Aside from the famous Rolex clock and the branded Slazenger balls, the All England Club forbids corporate branding and hoardings within the grounds of Wimbledon itself. While this restriction has led to a lot of creative innovation from sponsors, it also offers some interesting challenges.

If one physical space is out of bounds, promotional activity spreads to other spaces – particularly virtual. The official online score website, provided by IBM, is now state of the art, allowing millions to experience the excitement of Wimbledon even if they are thousands of miles away from Centre Court.

The site’s live streaming, online shop, real-time results and mobile applications show just how important technology has become as a tool for sponsors in recent Wimbledon tournaments. In previous years, online providers of everything from credit cards to telephone services have taken advantage of the sponsorship opportunities the virtual world can offer. Yet as this kind of technology grows in sophistication, protecting its operational efficiency and security is becoming more vital than ever.

★ ★ ★

(EXERCISE TASKS):
**a.** Using the Wimbledon sponsorship passage, answer these:
(i) Which two branded items are allowed despite the ban on corporate branding in the grounds?
(ii) Who provides the official online score website?
(iii) According to the passage, what is becoming more vital than ever as the technology grows in sophistication?
**b.** Carry the Wimbledon sponsorship passage further, picking up after its last sentence.
The data that comes next has no connection to the Wimbledon sponsorship passage.

(SOURCE INFORMATION):

★ ★ ★

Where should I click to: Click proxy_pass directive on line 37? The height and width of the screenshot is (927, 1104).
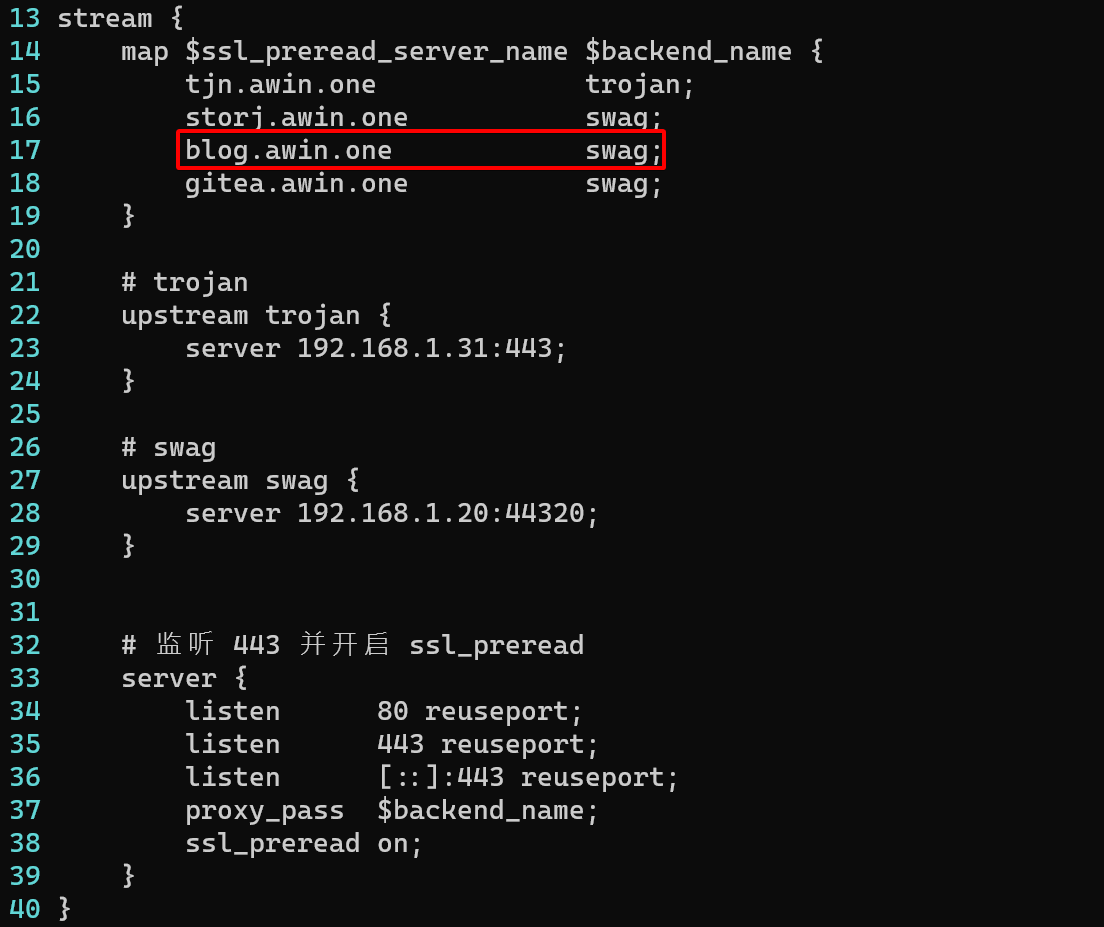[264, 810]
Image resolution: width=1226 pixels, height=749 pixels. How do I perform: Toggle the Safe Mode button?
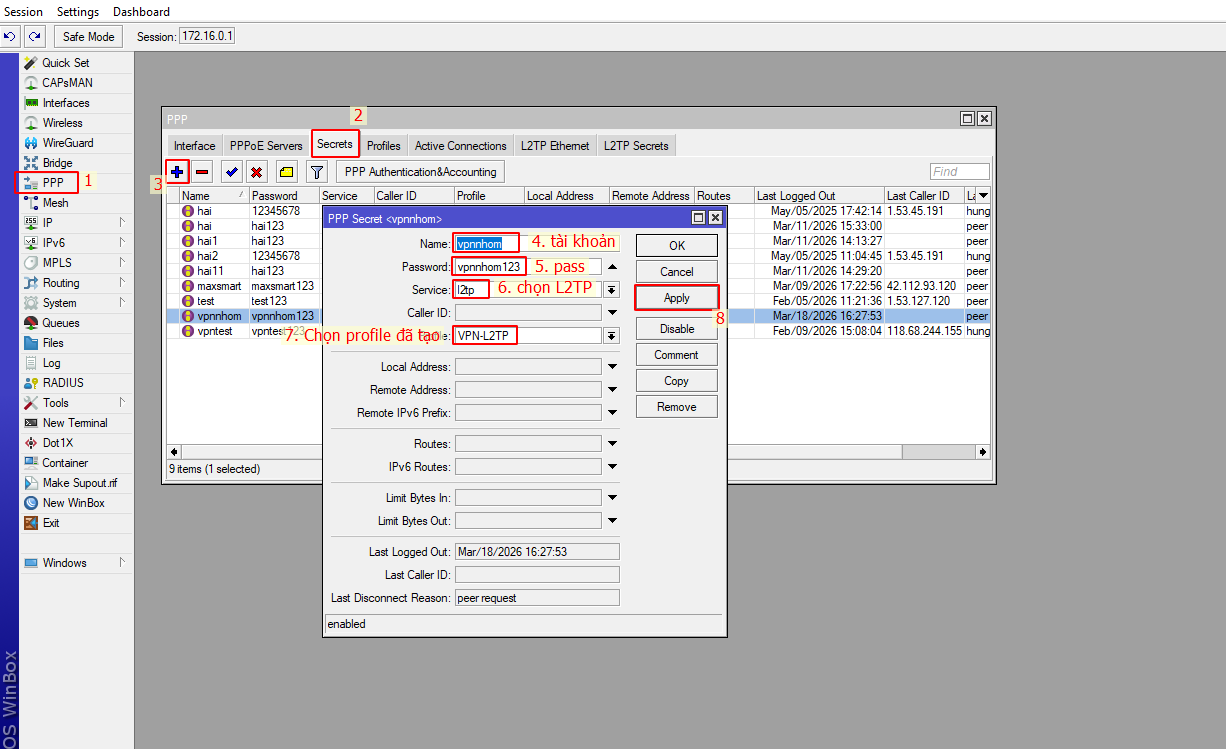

★ ★ ★

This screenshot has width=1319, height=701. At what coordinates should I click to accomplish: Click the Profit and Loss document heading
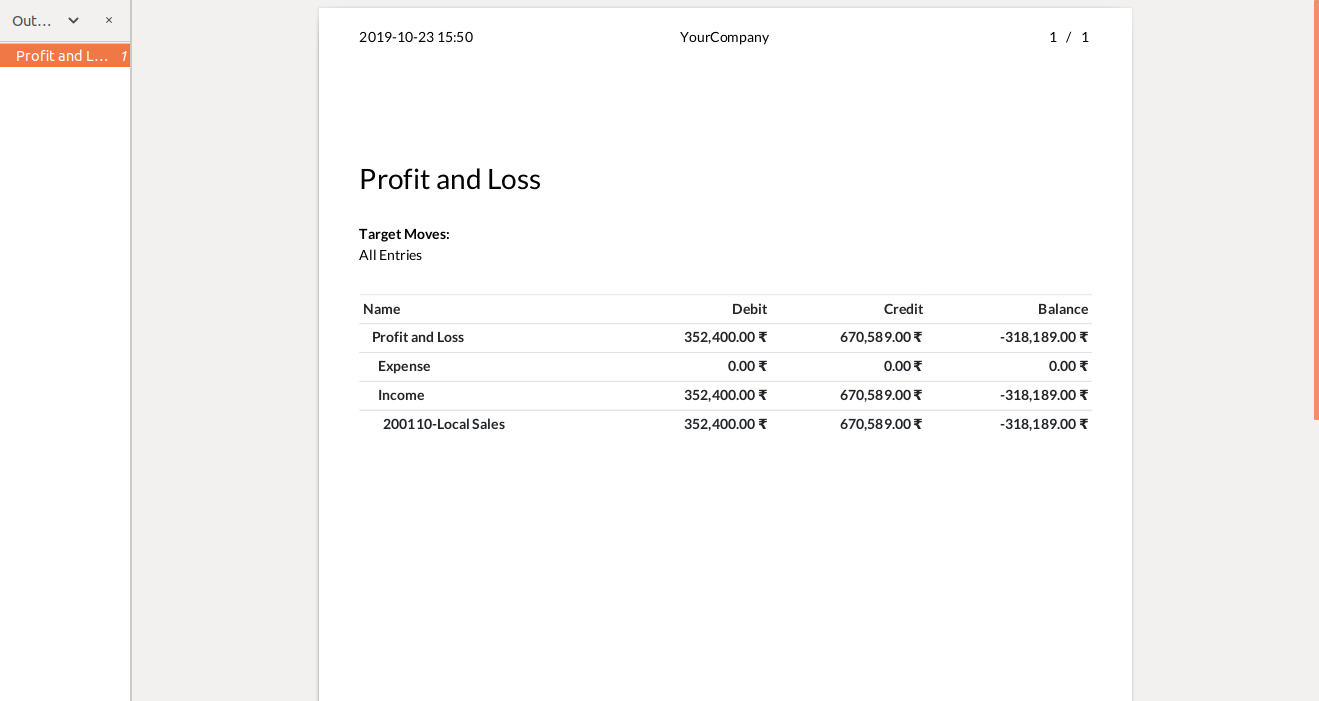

★ ★ ★

(RESPONSES):
**a.**
(i) The Rolex clock and the Slazenger balls.
(ii) IBM.
(iii) Protecting its operational efficiency and security.

**b.**
This year’s Wimbledon has already shown how technological failure can turn potentially good PR into something to be buried as quickly as possible. A few days after the systems failure which paralysed the online accounts of customers of some major UK banks, one of them announced it was cancelling its Wimbledon corporate hospitality packages to avoid sending out the wrong message – at an estimated cost of several hundred thousand pounds.

As Ben Wiggins, Contingency underwriter with Lloyd’s specialist sports and leisure syndicate, Sportscover, points out,

“While we can provide cover for a number of risks outside sponsors’ control, like the cancellation of the event or death or disgrace of a sponsored athlete, with others – including a sponsor changing their mind – it’s not something that’s possible to insure against.”

So, while many Wimbledon sponsors have found physical restrictions are no match for a creative marketing strategy, the importance of protecting the technology on which it relies has, this year, been put under the spotlight as never before.